Stored data entries
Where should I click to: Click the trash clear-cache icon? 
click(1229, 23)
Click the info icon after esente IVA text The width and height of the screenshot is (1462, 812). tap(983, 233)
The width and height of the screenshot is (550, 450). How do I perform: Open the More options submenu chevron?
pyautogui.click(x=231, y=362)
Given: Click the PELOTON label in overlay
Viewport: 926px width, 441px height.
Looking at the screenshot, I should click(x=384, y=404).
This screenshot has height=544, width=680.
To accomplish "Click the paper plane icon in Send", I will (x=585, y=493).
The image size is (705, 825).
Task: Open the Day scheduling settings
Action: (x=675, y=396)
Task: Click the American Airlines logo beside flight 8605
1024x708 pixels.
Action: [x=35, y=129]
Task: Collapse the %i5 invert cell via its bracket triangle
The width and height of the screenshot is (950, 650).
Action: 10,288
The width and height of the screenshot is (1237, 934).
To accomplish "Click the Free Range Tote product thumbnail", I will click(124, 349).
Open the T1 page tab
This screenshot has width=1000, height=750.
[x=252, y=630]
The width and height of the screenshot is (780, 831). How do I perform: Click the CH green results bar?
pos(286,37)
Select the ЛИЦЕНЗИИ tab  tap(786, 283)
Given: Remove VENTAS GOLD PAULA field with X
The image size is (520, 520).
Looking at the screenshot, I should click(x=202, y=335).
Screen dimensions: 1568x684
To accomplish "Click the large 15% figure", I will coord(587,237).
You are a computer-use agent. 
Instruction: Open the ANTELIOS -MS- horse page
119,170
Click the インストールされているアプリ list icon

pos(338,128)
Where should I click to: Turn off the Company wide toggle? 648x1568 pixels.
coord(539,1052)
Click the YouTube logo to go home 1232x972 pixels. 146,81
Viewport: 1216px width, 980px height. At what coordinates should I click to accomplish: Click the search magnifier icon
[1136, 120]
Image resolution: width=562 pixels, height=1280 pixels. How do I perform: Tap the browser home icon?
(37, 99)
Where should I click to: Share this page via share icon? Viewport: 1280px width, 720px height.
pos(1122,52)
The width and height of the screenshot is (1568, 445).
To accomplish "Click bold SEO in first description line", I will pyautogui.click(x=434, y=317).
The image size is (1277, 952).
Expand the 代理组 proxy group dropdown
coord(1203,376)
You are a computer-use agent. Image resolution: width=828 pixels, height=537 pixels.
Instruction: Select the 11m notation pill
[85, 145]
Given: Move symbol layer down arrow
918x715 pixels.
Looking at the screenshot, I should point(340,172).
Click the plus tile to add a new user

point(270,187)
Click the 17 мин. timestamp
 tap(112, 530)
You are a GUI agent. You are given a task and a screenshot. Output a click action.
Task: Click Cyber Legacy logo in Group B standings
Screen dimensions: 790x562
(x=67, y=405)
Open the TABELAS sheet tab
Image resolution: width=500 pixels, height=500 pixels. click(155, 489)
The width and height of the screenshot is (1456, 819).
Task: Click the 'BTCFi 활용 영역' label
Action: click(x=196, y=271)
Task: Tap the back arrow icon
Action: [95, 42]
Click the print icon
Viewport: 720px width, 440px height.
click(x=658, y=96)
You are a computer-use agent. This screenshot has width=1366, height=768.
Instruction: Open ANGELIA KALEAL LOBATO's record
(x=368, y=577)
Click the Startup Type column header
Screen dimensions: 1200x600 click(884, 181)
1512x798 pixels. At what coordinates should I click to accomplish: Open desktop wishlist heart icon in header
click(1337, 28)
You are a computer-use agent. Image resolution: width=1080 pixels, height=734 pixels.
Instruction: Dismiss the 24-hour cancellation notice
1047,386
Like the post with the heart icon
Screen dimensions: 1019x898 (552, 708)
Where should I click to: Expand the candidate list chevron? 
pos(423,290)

● Work item:
In your answer, repeat each of the records exactly.

● Exercise answer:
Where should I click to: Click the trash clear-cache icon? 
click(1229, 23)
Click the info icon after esente IVA text The width and height of the screenshot is (1462, 812). tap(983, 233)
The width and height of the screenshot is (550, 450). How do I perform: Open the More options submenu chevron?
pyautogui.click(x=231, y=362)
Given: Click the PELOTON label in overlay
Viewport: 926px width, 441px height.
Looking at the screenshot, I should click(x=384, y=404).
This screenshot has height=544, width=680.
To accomplish "Click the paper plane icon in Send", I will (x=585, y=493).
The image size is (705, 825).
Task: Open the Day scheduling settings
Action: (x=675, y=396)
Task: Click the American Airlines logo beside flight 8605
1024x708 pixels.
Action: [x=35, y=129]
Task: Collapse the %i5 invert cell via its bracket triangle
The width and height of the screenshot is (950, 650).
Action: 10,288
The width and height of the screenshot is (1237, 934).
To accomplish "Click the Free Range Tote product thumbnail", I will click(124, 349).
Open the T1 page tab
This screenshot has width=1000, height=750.
[x=252, y=630]
The width and height of the screenshot is (780, 831). How do I perform: Click the CH green results bar?
pos(286,37)
Select the ЛИЦЕНЗИИ tab  tap(786, 283)
Given: Remove VENTAS GOLD PAULA field with X
The image size is (520, 520).
Looking at the screenshot, I should click(x=202, y=335).
Screen dimensions: 1568x684
To accomplish "Click the large 15% figure", I will coord(587,237).
You are a computer-use agent. 
Instruction: Open the ANTELIOS -MS- horse page
119,170
Click the インストールされているアプリ list icon

pos(338,128)
Where should I click to: Turn off the Company wide toggle? 648x1568 pixels.
coord(539,1052)
Click the YouTube logo to go home 1232x972 pixels. 146,81
Viewport: 1216px width, 980px height. At what coordinates should I click to accomplish: Click the search magnifier icon
[1136, 120]
Image resolution: width=562 pixels, height=1280 pixels. How do I perform: Tap the browser home icon?
(37, 99)
Where should I click to: Share this page via share icon? Viewport: 1280px width, 720px height.
pos(1122,52)
The width and height of the screenshot is (1568, 445).
To accomplish "Click bold SEO in first description line", I will pyautogui.click(x=434, y=317).
The image size is (1277, 952).
Expand the 代理组 proxy group dropdown
coord(1203,376)
You are a computer-use agent. Image resolution: width=828 pixels, height=537 pixels.
Instruction: Select the 11m notation pill
[85, 145]
Given: Move symbol layer down arrow
918x715 pixels.
Looking at the screenshot, I should point(340,172).
Click the plus tile to add a new user

point(270,187)
Click the 17 мин. timestamp
 tap(112, 530)
You are a GUI agent. You are given a task and a screenshot. Output a click action.
Task: Click Cyber Legacy logo in Group B standings
Screen dimensions: 790x562
(x=67, y=405)
Open the TABELAS sheet tab
Image resolution: width=500 pixels, height=500 pixels. click(155, 489)
The width and height of the screenshot is (1456, 819).
Task: Click the 'BTCFi 활용 영역' label
Action: click(x=196, y=271)
Task: Tap the back arrow icon
Action: [95, 42]
Click the print icon
Viewport: 720px width, 440px height.
click(x=658, y=96)
You are a computer-use agent. This screenshot has width=1366, height=768.
Instruction: Open ANGELIA KALEAL LOBATO's record
(x=368, y=577)
Click the Startup Type column header
Screen dimensions: 1200x600 click(884, 181)
1512x798 pixels. At what coordinates should I click to accomplish: Open desktop wishlist heart icon in header
click(1337, 28)
You are a computer-use agent. Image resolution: width=1080 pixels, height=734 pixels.
Instruction: Dismiss the 24-hour cancellation notice
1047,386
Like the post with the heart icon
Screen dimensions: 1019x898 (552, 708)
Where should I click to: Expand the candidate list chevron? 
pos(423,290)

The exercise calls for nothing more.